## Problem statement
Down to the final line, reproduce the entries that follow exactly.

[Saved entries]
* * * *

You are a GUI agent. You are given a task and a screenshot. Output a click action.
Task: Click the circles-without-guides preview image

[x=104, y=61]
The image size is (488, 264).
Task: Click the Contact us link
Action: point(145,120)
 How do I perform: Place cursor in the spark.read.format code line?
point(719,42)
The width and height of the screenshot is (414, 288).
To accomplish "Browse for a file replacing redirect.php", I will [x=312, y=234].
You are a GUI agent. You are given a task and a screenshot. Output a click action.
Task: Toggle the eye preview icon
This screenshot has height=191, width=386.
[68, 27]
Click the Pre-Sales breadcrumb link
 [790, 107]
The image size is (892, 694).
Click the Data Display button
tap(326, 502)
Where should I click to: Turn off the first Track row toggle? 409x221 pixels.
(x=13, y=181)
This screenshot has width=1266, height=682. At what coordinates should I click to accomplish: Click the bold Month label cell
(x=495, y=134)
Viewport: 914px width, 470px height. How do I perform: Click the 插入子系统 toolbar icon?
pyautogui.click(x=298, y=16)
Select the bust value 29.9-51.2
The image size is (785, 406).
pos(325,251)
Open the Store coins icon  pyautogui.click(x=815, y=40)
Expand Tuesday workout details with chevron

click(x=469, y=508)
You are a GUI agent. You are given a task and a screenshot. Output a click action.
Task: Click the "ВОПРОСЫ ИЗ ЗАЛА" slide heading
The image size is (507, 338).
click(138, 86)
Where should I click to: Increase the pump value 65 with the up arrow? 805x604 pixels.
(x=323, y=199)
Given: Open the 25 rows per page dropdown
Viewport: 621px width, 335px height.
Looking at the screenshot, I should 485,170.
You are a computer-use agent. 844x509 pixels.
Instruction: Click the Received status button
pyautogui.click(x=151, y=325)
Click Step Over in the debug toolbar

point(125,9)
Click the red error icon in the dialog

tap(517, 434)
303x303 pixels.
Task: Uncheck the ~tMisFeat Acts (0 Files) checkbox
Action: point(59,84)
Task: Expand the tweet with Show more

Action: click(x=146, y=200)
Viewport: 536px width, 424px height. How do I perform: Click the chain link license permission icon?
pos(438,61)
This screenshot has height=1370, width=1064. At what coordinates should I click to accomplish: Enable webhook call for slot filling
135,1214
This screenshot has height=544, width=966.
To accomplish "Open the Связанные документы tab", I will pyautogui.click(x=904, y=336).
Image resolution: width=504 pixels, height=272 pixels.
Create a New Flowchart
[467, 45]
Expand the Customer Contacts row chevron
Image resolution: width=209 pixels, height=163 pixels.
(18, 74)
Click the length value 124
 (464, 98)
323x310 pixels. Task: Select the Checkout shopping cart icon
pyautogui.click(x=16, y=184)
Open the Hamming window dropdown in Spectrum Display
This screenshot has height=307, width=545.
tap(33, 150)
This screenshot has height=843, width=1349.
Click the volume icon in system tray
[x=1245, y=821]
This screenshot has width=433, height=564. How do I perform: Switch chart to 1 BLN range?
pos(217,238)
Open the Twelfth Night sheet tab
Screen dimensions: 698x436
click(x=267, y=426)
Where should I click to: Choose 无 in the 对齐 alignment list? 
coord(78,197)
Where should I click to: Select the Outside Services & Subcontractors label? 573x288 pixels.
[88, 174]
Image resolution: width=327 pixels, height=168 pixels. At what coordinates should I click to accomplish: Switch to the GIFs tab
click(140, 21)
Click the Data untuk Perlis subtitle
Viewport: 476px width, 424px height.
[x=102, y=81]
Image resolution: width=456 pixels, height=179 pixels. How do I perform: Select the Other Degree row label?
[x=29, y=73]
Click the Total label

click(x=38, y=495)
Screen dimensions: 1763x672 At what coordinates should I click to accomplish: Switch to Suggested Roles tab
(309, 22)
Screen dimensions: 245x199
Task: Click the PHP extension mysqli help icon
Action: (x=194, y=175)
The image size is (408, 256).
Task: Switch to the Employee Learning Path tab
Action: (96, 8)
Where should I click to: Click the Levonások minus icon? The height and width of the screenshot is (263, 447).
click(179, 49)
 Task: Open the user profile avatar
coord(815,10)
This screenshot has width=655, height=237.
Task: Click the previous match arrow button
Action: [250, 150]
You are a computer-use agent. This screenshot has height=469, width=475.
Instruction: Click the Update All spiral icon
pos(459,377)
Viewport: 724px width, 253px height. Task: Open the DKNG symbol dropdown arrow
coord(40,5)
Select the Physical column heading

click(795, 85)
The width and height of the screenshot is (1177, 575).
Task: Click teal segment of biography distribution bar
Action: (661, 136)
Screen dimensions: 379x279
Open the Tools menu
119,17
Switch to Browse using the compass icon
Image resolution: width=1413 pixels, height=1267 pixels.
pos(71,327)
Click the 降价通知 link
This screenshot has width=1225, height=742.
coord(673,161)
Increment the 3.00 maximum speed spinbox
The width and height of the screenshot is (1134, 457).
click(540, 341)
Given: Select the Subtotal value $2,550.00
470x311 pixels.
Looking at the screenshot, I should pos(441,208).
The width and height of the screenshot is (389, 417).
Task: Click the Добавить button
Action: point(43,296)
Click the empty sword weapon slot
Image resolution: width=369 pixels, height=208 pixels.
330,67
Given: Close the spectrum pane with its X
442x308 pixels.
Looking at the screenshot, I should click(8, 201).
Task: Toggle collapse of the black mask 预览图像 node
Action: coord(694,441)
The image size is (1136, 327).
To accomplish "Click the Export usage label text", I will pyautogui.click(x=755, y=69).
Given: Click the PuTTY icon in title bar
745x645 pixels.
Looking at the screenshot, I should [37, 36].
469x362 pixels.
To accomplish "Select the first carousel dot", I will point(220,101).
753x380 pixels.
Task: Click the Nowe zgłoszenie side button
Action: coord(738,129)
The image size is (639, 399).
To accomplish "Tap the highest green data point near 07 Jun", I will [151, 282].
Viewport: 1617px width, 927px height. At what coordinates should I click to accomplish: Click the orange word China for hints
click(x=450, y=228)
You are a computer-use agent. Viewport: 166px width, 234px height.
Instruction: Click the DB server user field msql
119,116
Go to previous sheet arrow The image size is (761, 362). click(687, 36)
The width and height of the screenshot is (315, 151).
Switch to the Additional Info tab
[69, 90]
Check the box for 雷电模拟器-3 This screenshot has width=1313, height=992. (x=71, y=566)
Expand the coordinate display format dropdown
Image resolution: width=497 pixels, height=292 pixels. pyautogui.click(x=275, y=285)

* * * *

## Answer space
You are a GUI agent. You are given a task and a screenshot. Output a click action.
Task: Click the circles-without-guides preview image

[x=104, y=61]
The image size is (488, 264).
Task: Click the Contact us link
Action: point(145,120)
 How do I perform: Place cursor in the spark.read.format code line?
point(719,42)
The width and height of the screenshot is (414, 288).
To accomplish "Browse for a file replacing redirect.php", I will [x=312, y=234].
You are a GUI agent. You are given a task and a screenshot. Output a click action.
Task: Toggle the eye preview icon
This screenshot has height=191, width=386.
[68, 27]
Click the Pre-Sales breadcrumb link
 [790, 107]
The image size is (892, 694).
Click the Data Display button
tap(326, 502)
Where should I click to: Turn off the first Track row toggle? 409x221 pixels.
(x=13, y=181)
This screenshot has width=1266, height=682. At what coordinates should I click to accomplish: Click the bold Month label cell
(x=495, y=134)
Viewport: 914px width, 470px height. How do I perform: Click the 插入子系统 toolbar icon?
pyautogui.click(x=298, y=16)
Select the bust value 29.9-51.2
The image size is (785, 406).
pos(325,251)
Open the Store coins icon  pyautogui.click(x=815, y=40)
Expand Tuesday workout details with chevron

click(x=469, y=508)
You are a GUI agent. You are given a task and a screenshot. Output a click action.
Task: Click the "ВОПРОСЫ ИЗ ЗАЛА" slide heading
The image size is (507, 338).
click(138, 86)
Where should I click to: Increase the pump value 65 with the up arrow? 805x604 pixels.
(x=323, y=199)
Given: Open the 25 rows per page dropdown
Viewport: 621px width, 335px height.
Looking at the screenshot, I should 485,170.
You are a computer-use agent. 844x509 pixels.
Instruction: Click the Received status button
pyautogui.click(x=151, y=325)
Click Step Over in the debug toolbar

point(125,9)
Click the red error icon in the dialog

tap(517, 434)
303x303 pixels.
Task: Uncheck the ~tMisFeat Acts (0 Files) checkbox
Action: point(59,84)
Task: Expand the tweet with Show more

Action: click(x=146, y=200)
Viewport: 536px width, 424px height. How do I perform: Click the chain link license permission icon?
pos(438,61)
This screenshot has height=1370, width=1064. At what coordinates should I click to accomplish: Enable webhook call for slot filling
135,1214
This screenshot has height=544, width=966.
To accomplish "Open the Связанные документы tab", I will pyautogui.click(x=904, y=336).
Image resolution: width=504 pixels, height=272 pixels.
Create a New Flowchart
[467, 45]
Expand the Customer Contacts row chevron
Image resolution: width=209 pixels, height=163 pixels.
(18, 74)
Click the length value 124
 (464, 98)
323x310 pixels. Task: Select the Checkout shopping cart icon
pyautogui.click(x=16, y=184)
Open the Hamming window dropdown in Spectrum Display
This screenshot has height=307, width=545.
tap(33, 150)
This screenshot has height=843, width=1349.
Click the volume icon in system tray
[x=1245, y=821]
This screenshot has width=433, height=564. How do I perform: Switch chart to 1 BLN range?
pos(217,238)
Open the Twelfth Night sheet tab
Screen dimensions: 698x436
click(x=267, y=426)
Where should I click to: Choose 无 in the 对齐 alignment list? 
coord(78,197)
Where should I click to: Select the Outside Services & Subcontractors label? 573x288 pixels.
[88, 174]
Image resolution: width=327 pixels, height=168 pixels. At what coordinates should I click to accomplish: Switch to the GIFs tab
click(140, 21)
Click the Data untuk Perlis subtitle
Viewport: 476px width, 424px height.
[x=102, y=81]
Image resolution: width=456 pixels, height=179 pixels. How do I perform: Select the Other Degree row label?
[x=29, y=73]
Click the Total label

click(x=38, y=495)
Screen dimensions: 1763x672 At what coordinates should I click to accomplish: Switch to Suggested Roles tab
(309, 22)
Screen dimensions: 245x199
Task: Click the PHP extension mysqli help icon
Action: (x=194, y=175)
The image size is (408, 256).
Task: Switch to the Employee Learning Path tab
Action: (96, 8)
Where should I click to: Click the Levonások minus icon? The height and width of the screenshot is (263, 447).
click(179, 49)
 Task: Open the user profile avatar
coord(815,10)
This screenshot has width=655, height=237.
Task: Click the previous match arrow button
Action: [250, 150]
You are a computer-use agent. This screenshot has height=469, width=475.
Instruction: Click the Update All spiral icon
pos(459,377)
Viewport: 724px width, 253px height. Task: Open the DKNG symbol dropdown arrow
coord(40,5)
Select the Physical column heading

click(795, 85)
The width and height of the screenshot is (1177, 575).
Task: Click teal segment of biography distribution bar
Action: (661, 136)
Screen dimensions: 379x279
Open the Tools menu
119,17
Switch to Browse using the compass icon
Image resolution: width=1413 pixels, height=1267 pixels.
pos(71,327)
Click the 降价通知 link
This screenshot has width=1225, height=742.
coord(673,161)
Increment the 3.00 maximum speed spinbox
The width and height of the screenshot is (1134, 457).
click(540, 341)
Given: Select the Subtotal value $2,550.00
470x311 pixels.
Looking at the screenshot, I should pos(441,208).
The width and height of the screenshot is (389, 417).
Task: Click the Добавить button
Action: point(43,296)
Click the empty sword weapon slot
Image resolution: width=369 pixels, height=208 pixels.
330,67
Given: Close the spectrum pane with its X
442x308 pixels.
Looking at the screenshot, I should click(8, 201).
Task: Toggle collapse of the black mask 预览图像 node
Action: coord(694,441)
The image size is (1136, 327).
To accomplish "Click the Export usage label text", I will pyautogui.click(x=755, y=69).
Given: Click the PuTTY icon in title bar
745x645 pixels.
Looking at the screenshot, I should [37, 36].
469x362 pixels.
To accomplish "Select the first carousel dot", I will point(220,101).
753x380 pixels.
Task: Click the Nowe zgłoszenie side button
Action: coord(738,129)
The image size is (639, 399).
To accomplish "Tap the highest green data point near 07 Jun", I will [151, 282].
Viewport: 1617px width, 927px height. At what coordinates should I click to accomplish: Click the orange word China for hints
click(x=450, y=228)
You are a computer-use agent. Viewport: 166px width, 234px height.
Instruction: Click the DB server user field msql
119,116
Go to previous sheet arrow The image size is (761, 362). click(687, 36)
The width and height of the screenshot is (315, 151).
Switch to the Additional Info tab
[69, 90]
Check the box for 雷电模拟器-3 This screenshot has width=1313, height=992. (x=71, y=566)
Expand the coordinate display format dropdown
Image resolution: width=497 pixels, height=292 pixels. pyautogui.click(x=275, y=285)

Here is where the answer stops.